Shih noted that he arrived at the venue, the National Taiwan Science Education Center in Taipei, in an electric vehicle. "It’s really cozy," he said.
Although such vehicles are not cheap, with the Smart Electric Cars Pilot Project initiated by the Ministry of Economic Affairs (MOEA), people will have the chance to buy or lease such vehicles.
Moreover, under the three-year project, which has central government funding of NT$2.2 billion (US$72.79 million), local governments will begin to build basic infrastructure, including battery-charging stations, Shih said.
Once the market and relevant systems have expanded in five or six years, he said, the electric vehicle industry will "rise up greatly."

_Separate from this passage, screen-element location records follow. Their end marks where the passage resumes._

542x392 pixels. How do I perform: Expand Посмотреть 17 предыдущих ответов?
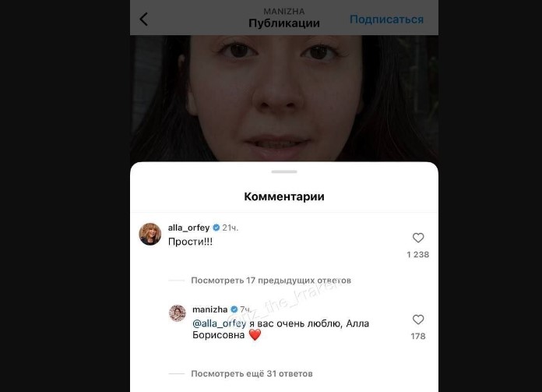[271, 281]
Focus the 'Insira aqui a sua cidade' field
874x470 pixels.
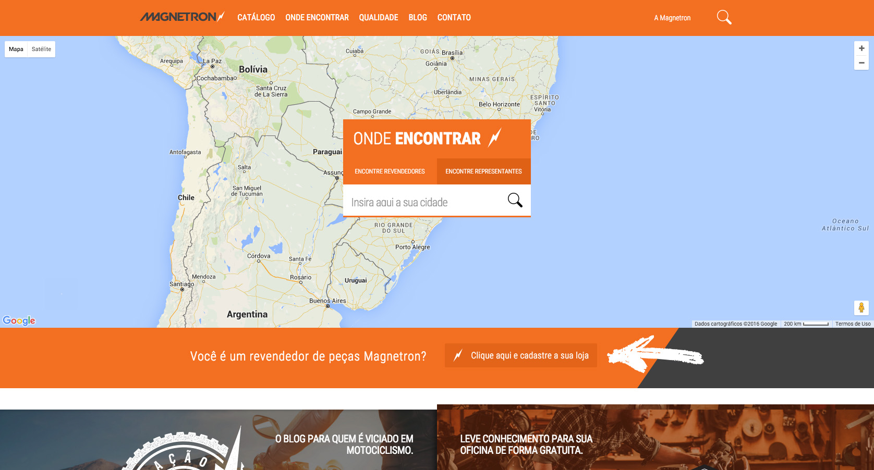coord(422,202)
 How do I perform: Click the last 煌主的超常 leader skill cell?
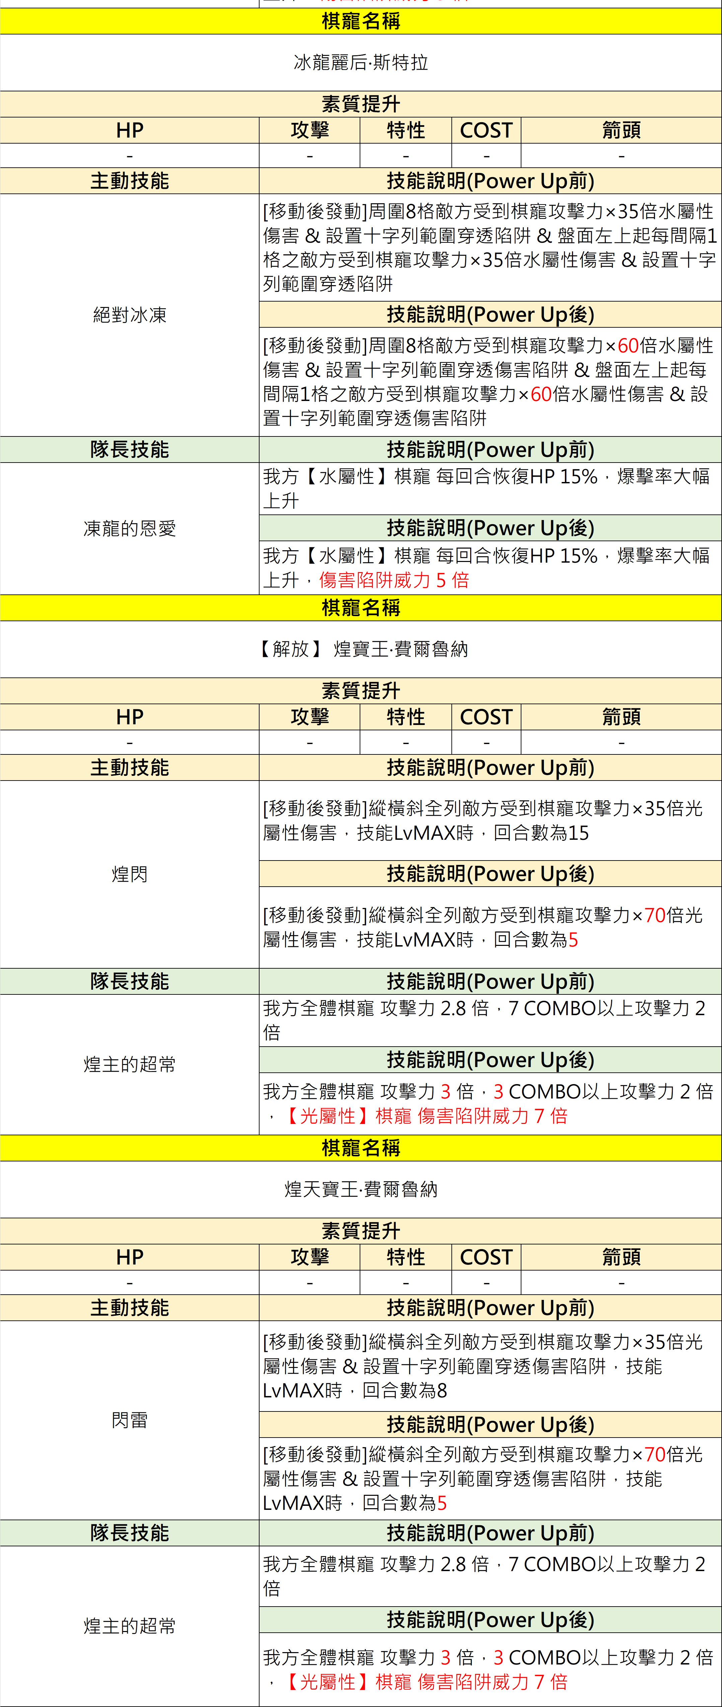pyautogui.click(x=129, y=1625)
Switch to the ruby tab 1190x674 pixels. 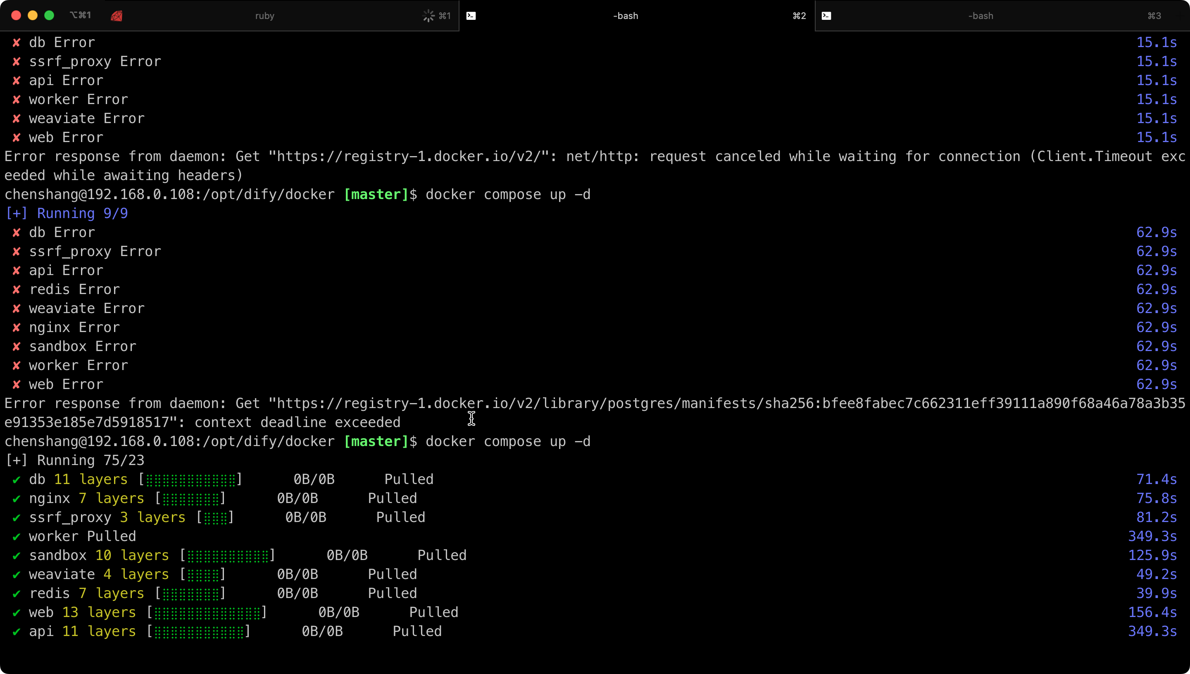coord(265,16)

Under the MOEA project, Taipei in the north and Taichung in central Taiwan will be the first cities in the country to implement low-carbon transportation options.

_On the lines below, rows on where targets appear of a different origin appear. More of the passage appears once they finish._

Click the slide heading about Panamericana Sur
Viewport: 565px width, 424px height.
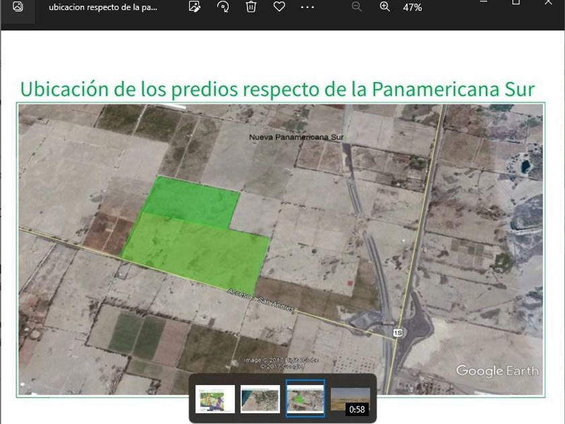277,89
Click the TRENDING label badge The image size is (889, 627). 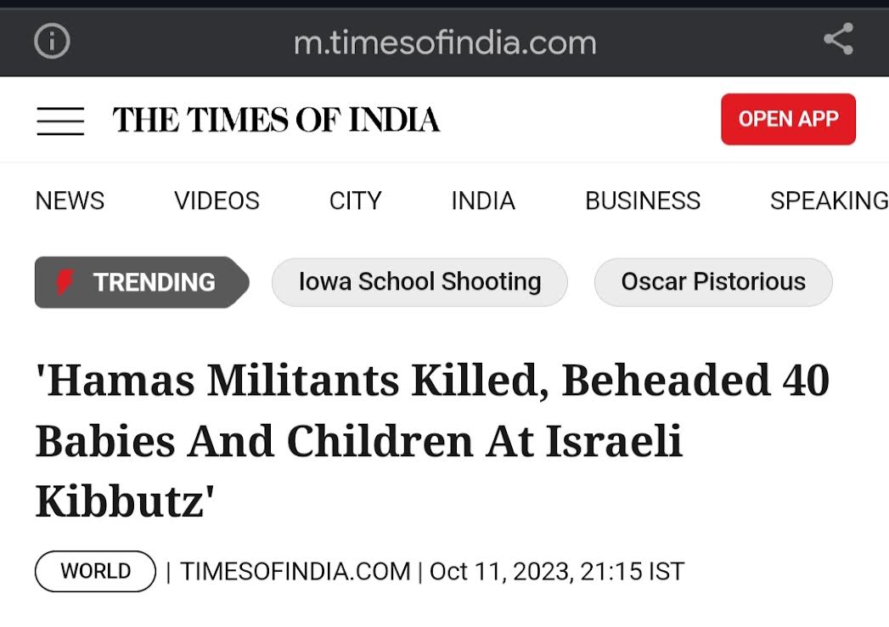click(142, 282)
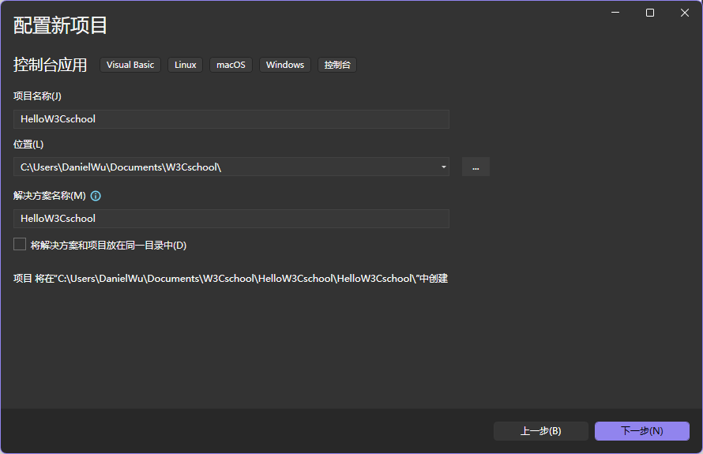
Task: Select the Visual Basic tag
Action: (130, 65)
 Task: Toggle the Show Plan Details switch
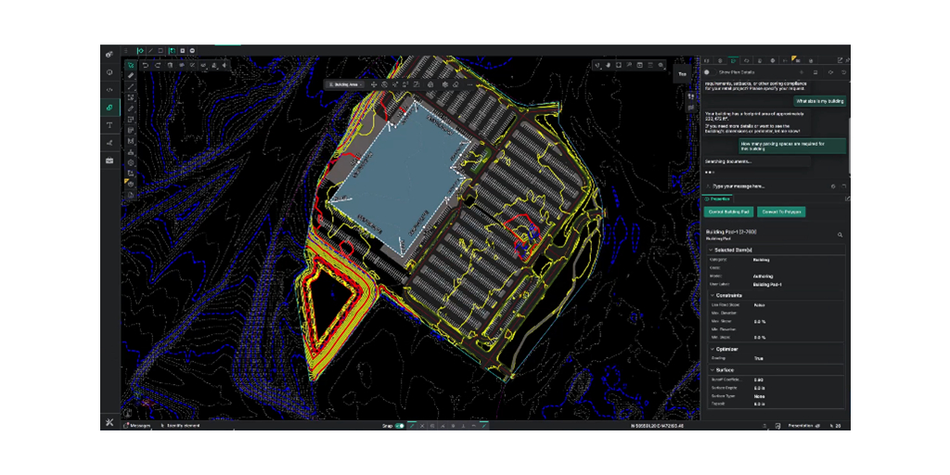coord(707,71)
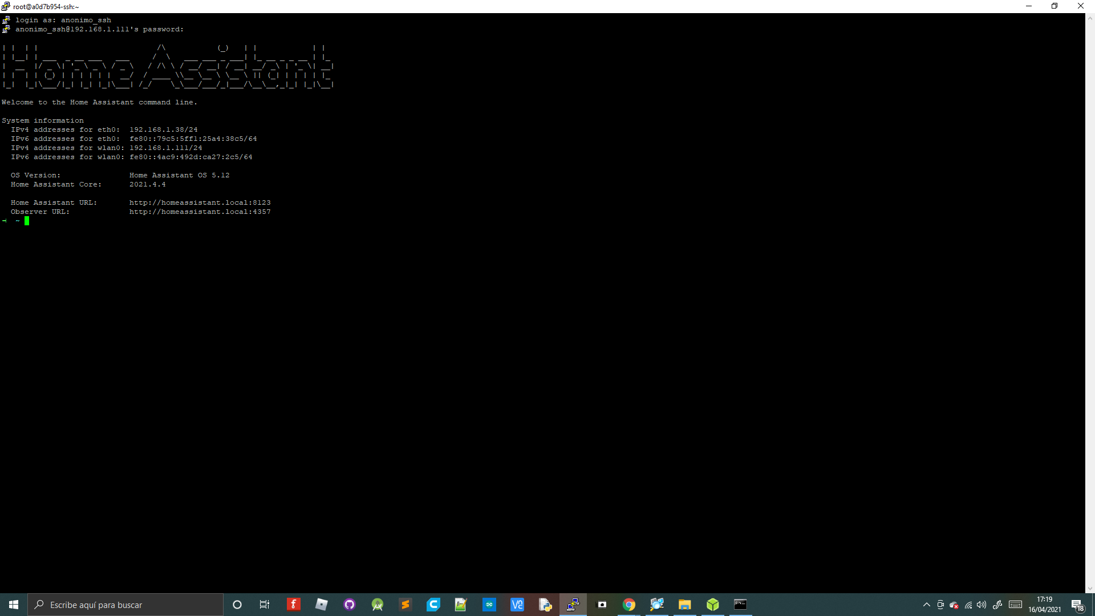Open the notification center with 18 alerts

pyautogui.click(x=1077, y=605)
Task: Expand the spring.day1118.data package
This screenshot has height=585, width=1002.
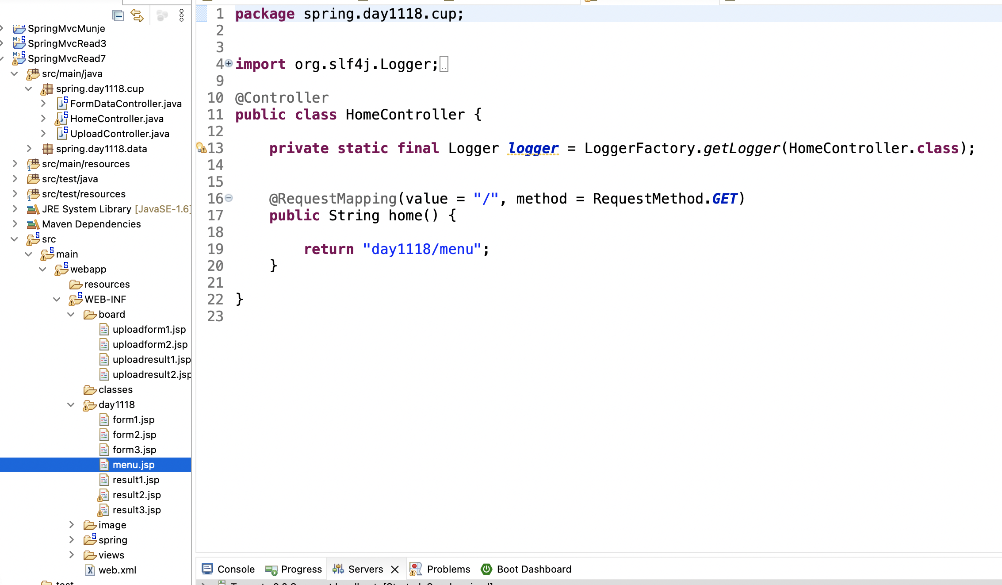Action: (x=29, y=149)
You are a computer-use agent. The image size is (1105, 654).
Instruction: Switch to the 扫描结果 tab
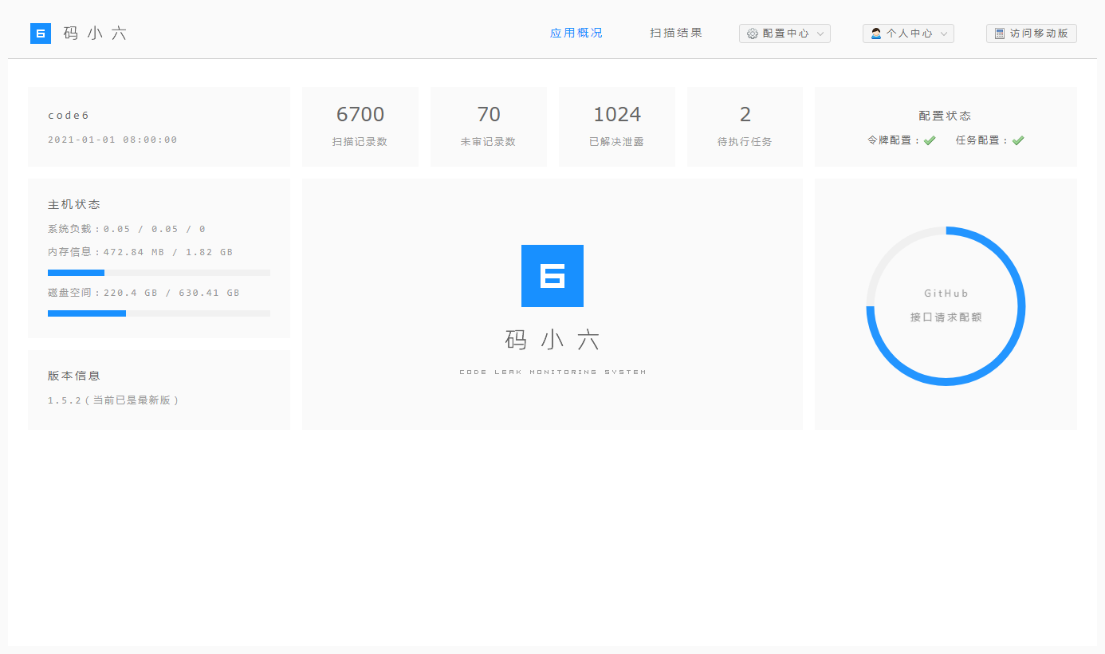coord(676,33)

In the capital city, Yulon Motor Co. will make available 40 of its Luxgen MPVs and 60 Tobe M’Car compact cars for short-term leasing, while the governments of Taipei and New Taipei will have the option of setting up 100 electric car charging stations around the Greater Taipei area in the coming years, according to the Taipei Metropolis Low-Carbon Travel Program.
In Taichung, the city government has plans to build 161 charging stations and has purchased 64 electric vehicles for public service use.
Shih said he expects that Tainan and Kaohsiung will soon catch up with the two pioneers in the promotion of low-carbon transport.